**WHAT THE EXERCISE ASKS**
Line by line, transcribe the data below exactly and pass over the images.

Stored data:

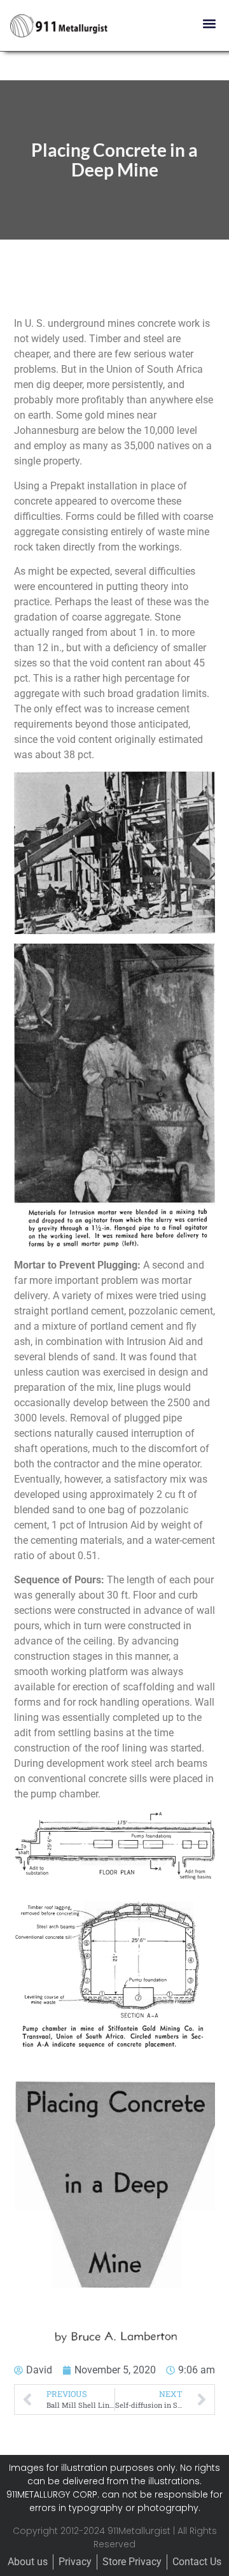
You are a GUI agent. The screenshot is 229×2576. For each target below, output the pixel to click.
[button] (208, 23)
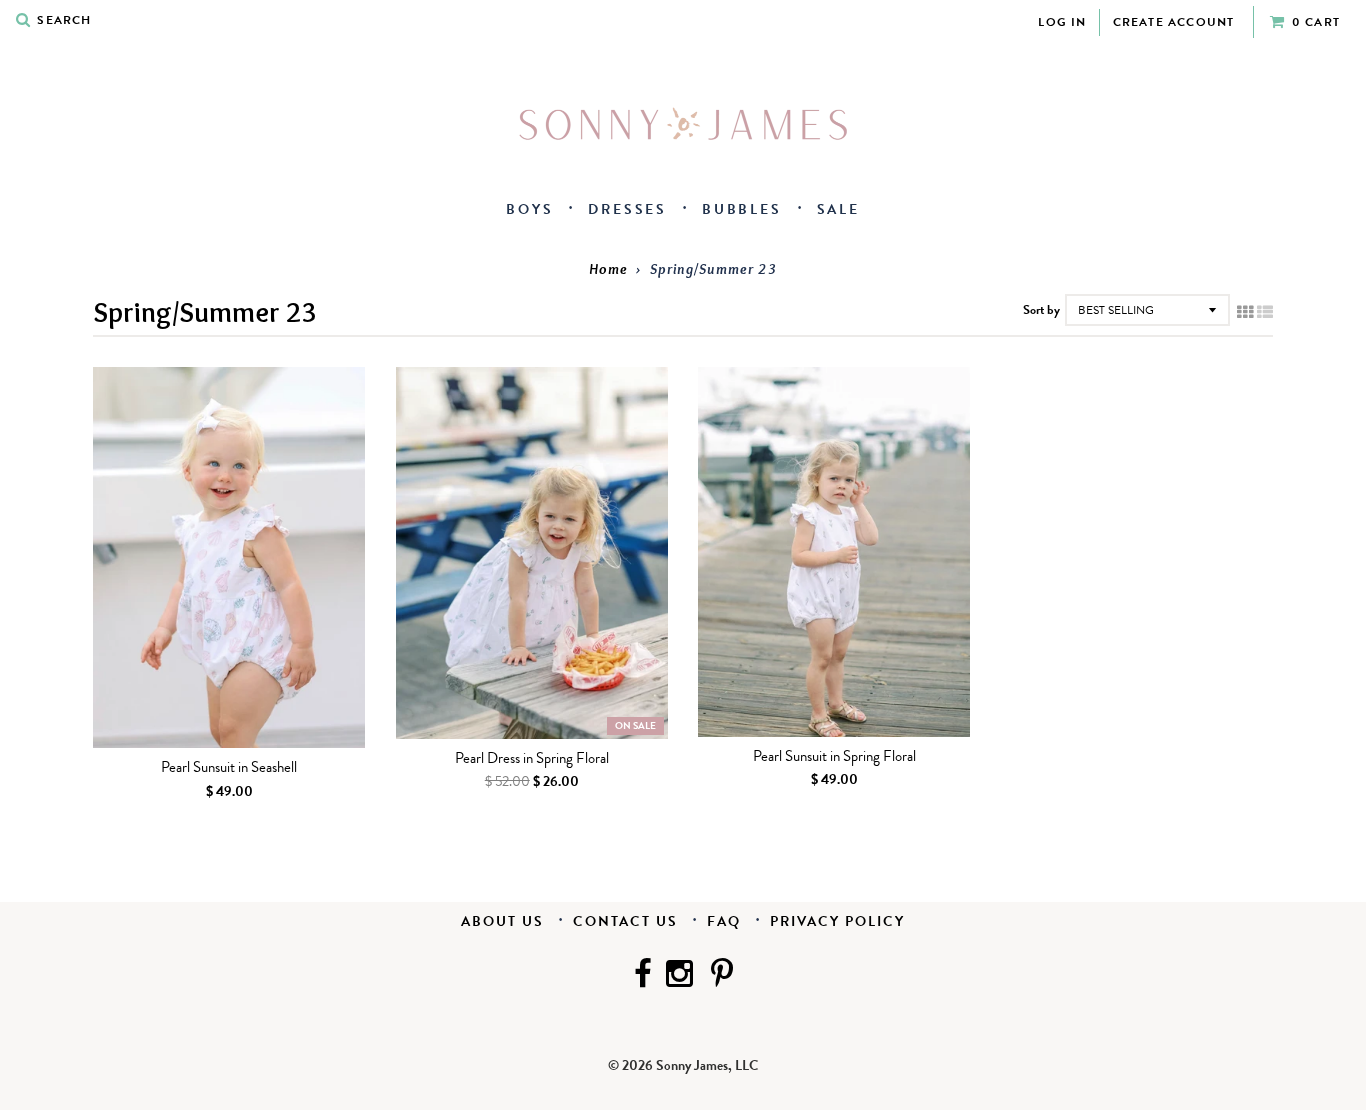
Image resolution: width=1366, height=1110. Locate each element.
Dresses (627, 209)
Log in (1062, 22)
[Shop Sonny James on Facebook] (643, 976)
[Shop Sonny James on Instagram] (681, 976)
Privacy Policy (837, 921)
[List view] (1265, 313)
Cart (1316, 22)
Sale (838, 209)
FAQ (724, 921)
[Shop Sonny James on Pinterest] (722, 976)
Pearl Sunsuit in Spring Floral (834, 757)
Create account (1174, 22)
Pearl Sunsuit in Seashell (229, 768)
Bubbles (742, 209)
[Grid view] (1245, 313)
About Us (502, 921)
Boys (529, 209)
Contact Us (625, 921)
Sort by (1041, 310)
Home (608, 269)
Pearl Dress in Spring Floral (532, 759)
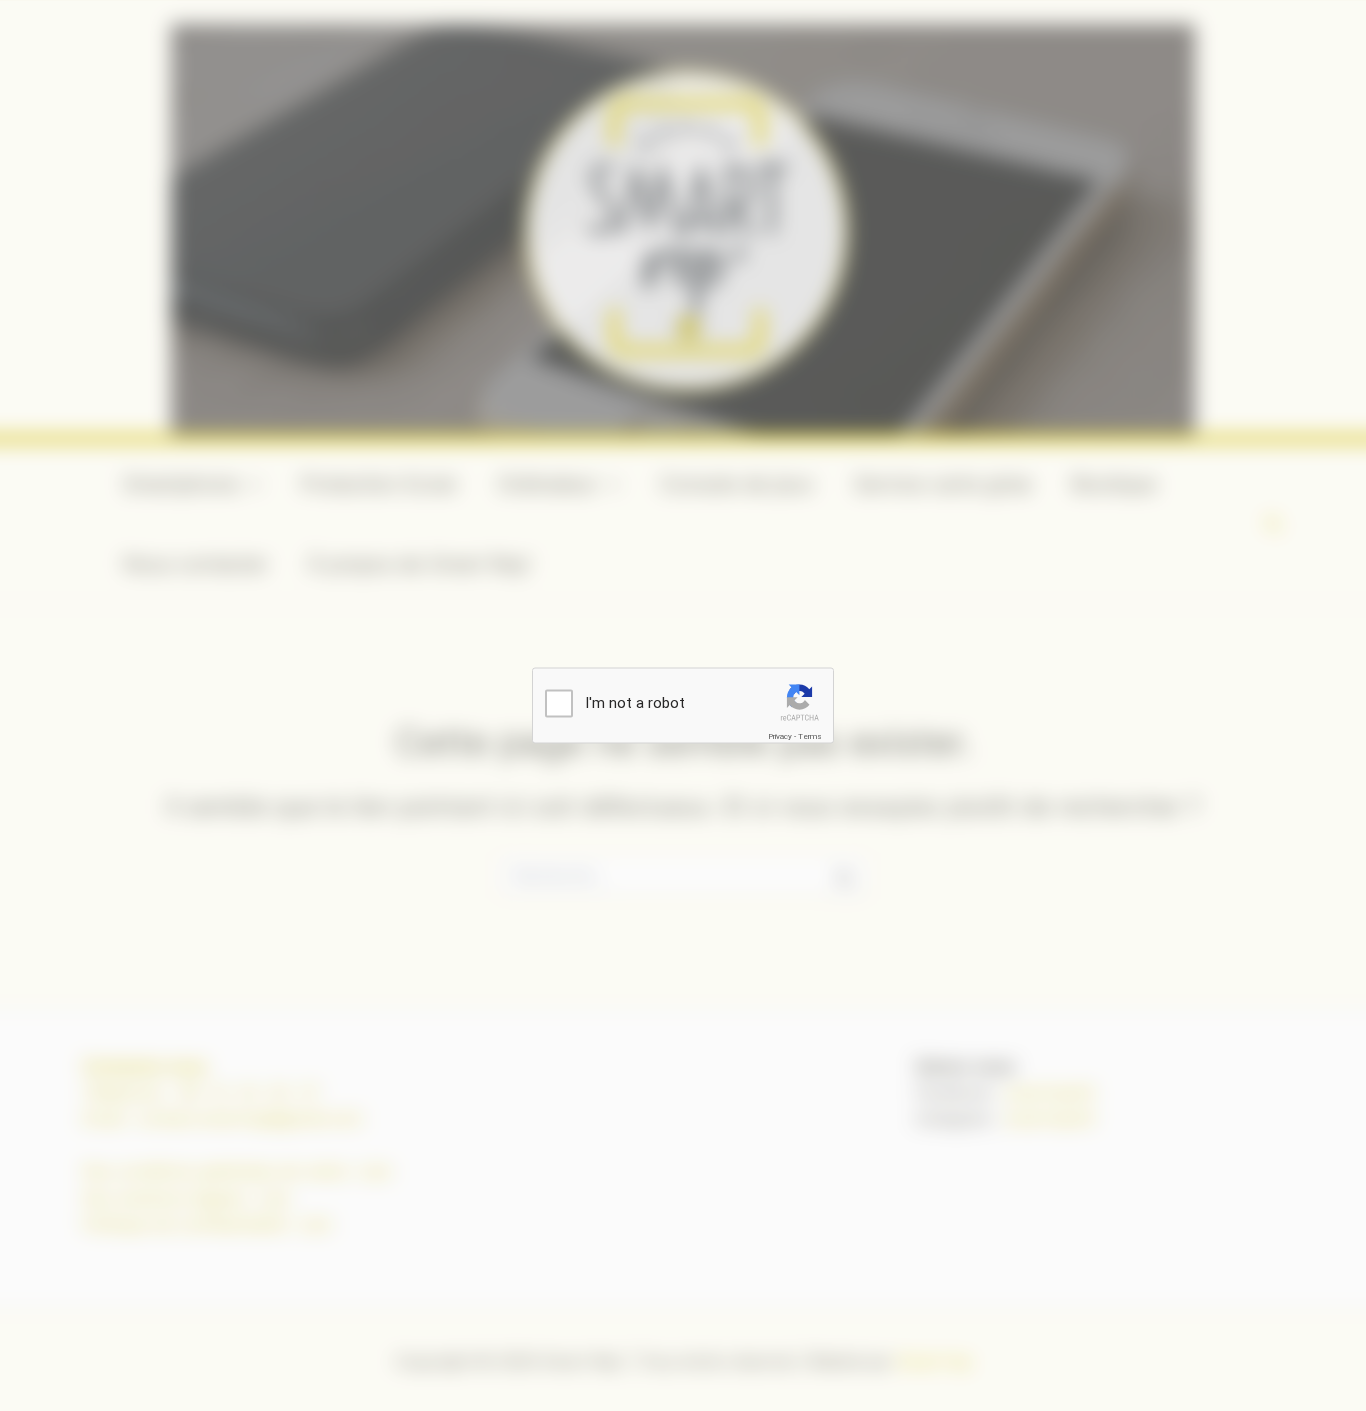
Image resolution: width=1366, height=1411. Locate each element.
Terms (810, 736)
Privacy (780, 736)
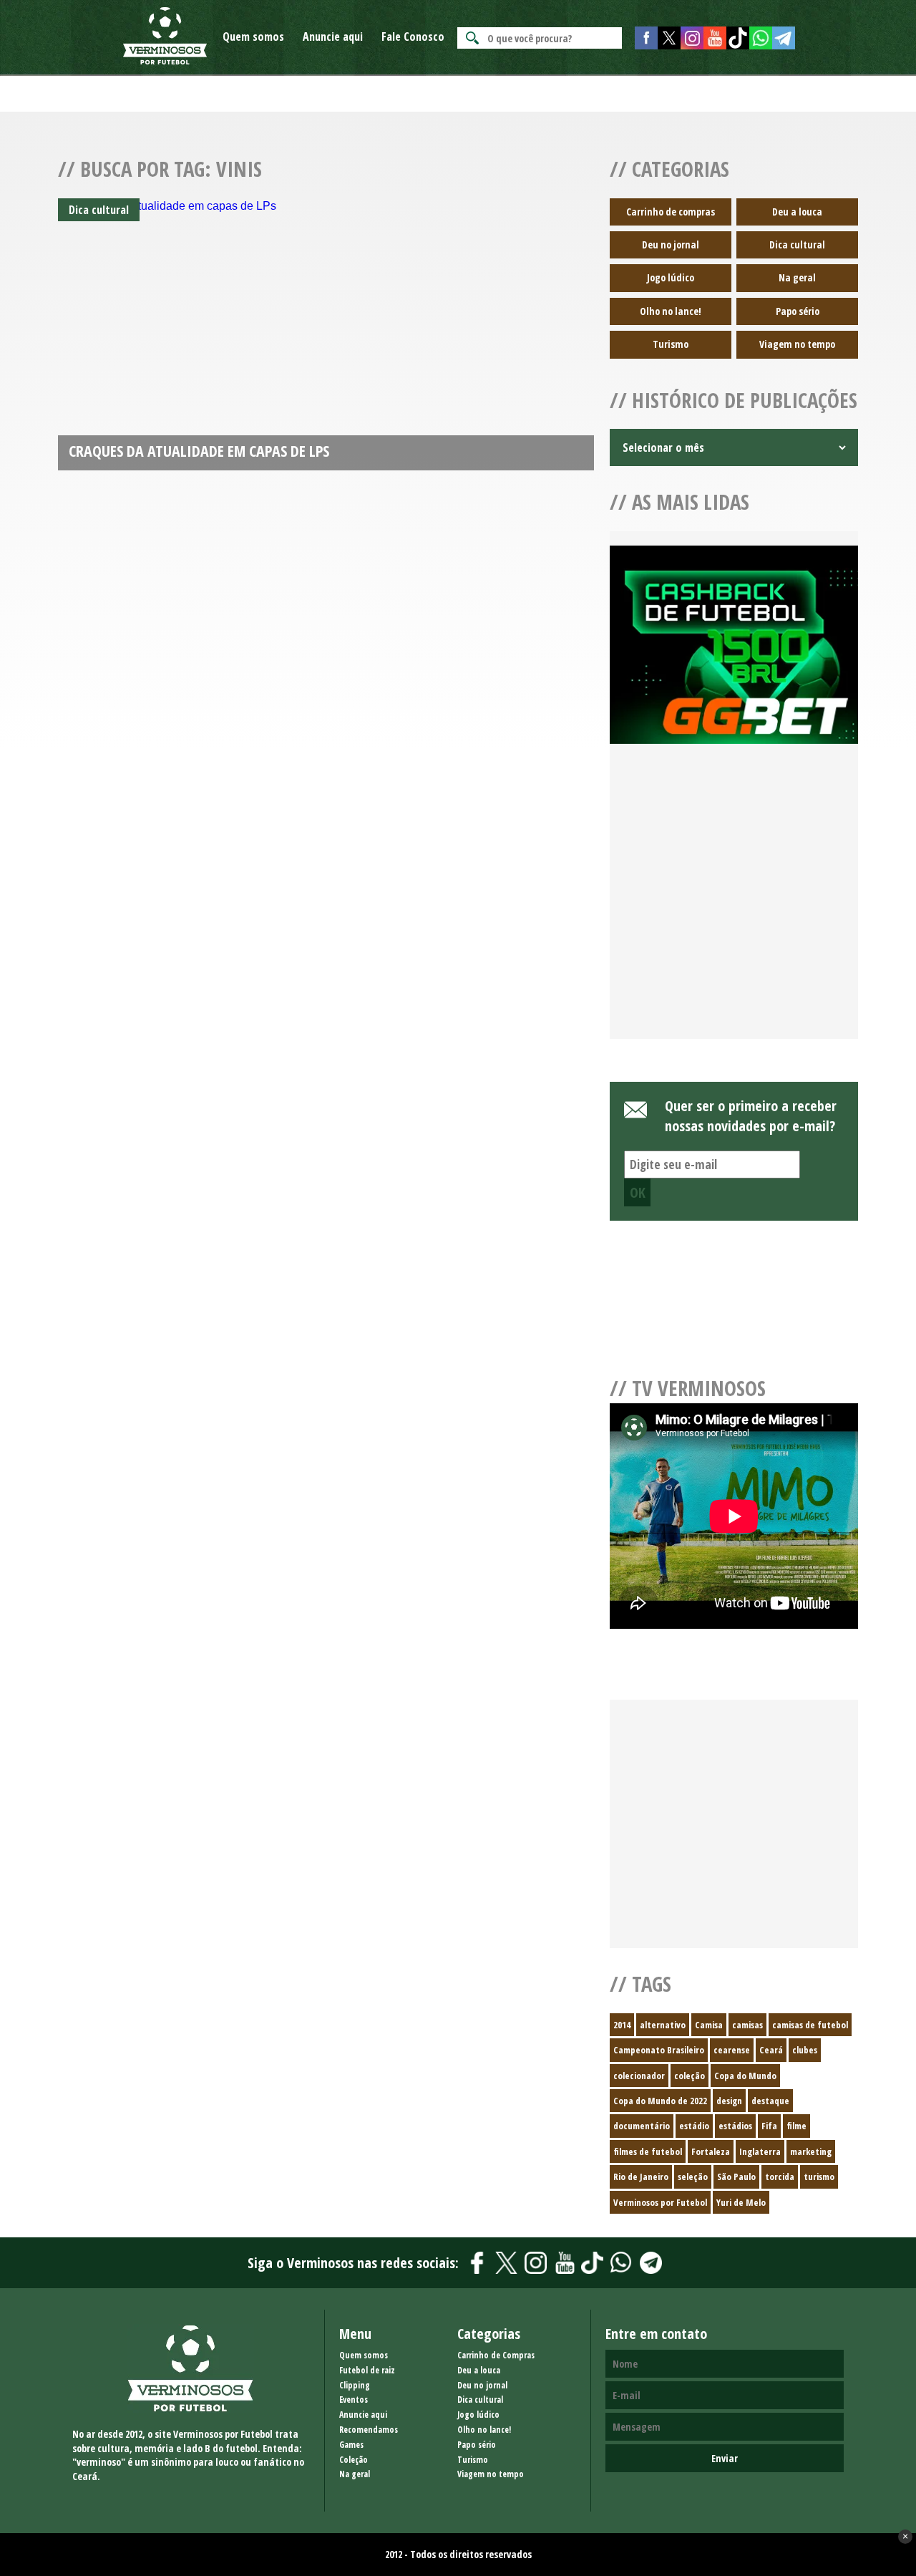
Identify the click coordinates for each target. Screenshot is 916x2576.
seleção (693, 2176)
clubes (804, 2049)
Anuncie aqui (333, 36)
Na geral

**THE COMPLETED TASK**
You are a GUI agent. The screenshot is 229×2576. For each target below, output the pixel to click.
[button] (208, 23)
Image resolution: width=1366, height=1110. Locate each element.
Dresses (627, 209)
Log in (1062, 22)
[Shop Sonny James on Facebook] (643, 976)
[Shop Sonny James on Instagram] (681, 976)
Privacy Policy (837, 921)
[List view] (1265, 313)
Cart (1316, 22)
Sale (838, 209)
FAQ (724, 921)
[Shop Sonny James on Pinterest] (722, 976)
Pearl Sunsuit in Spring Floral (834, 757)
Create account (1174, 22)
Pearl Sunsuit in Seashell (229, 768)
Bubbles (742, 209)
[Grid view] (1245, 313)
About Us (502, 921)
Boys (529, 209)
Contact Us (625, 921)
Sort by (1041, 310)
Home (608, 269)
Pearl Dress in Spring Floral (532, 759)
Image resolution: width=1366, height=1411. Locate each element.
Terms (810, 736)
Privacy (780, 736)
Identify the click coordinates for each target. Screenshot is 916x2576.
seleção (693, 2176)
clubes (804, 2049)
Anuncie aqui (333, 36)
Na geral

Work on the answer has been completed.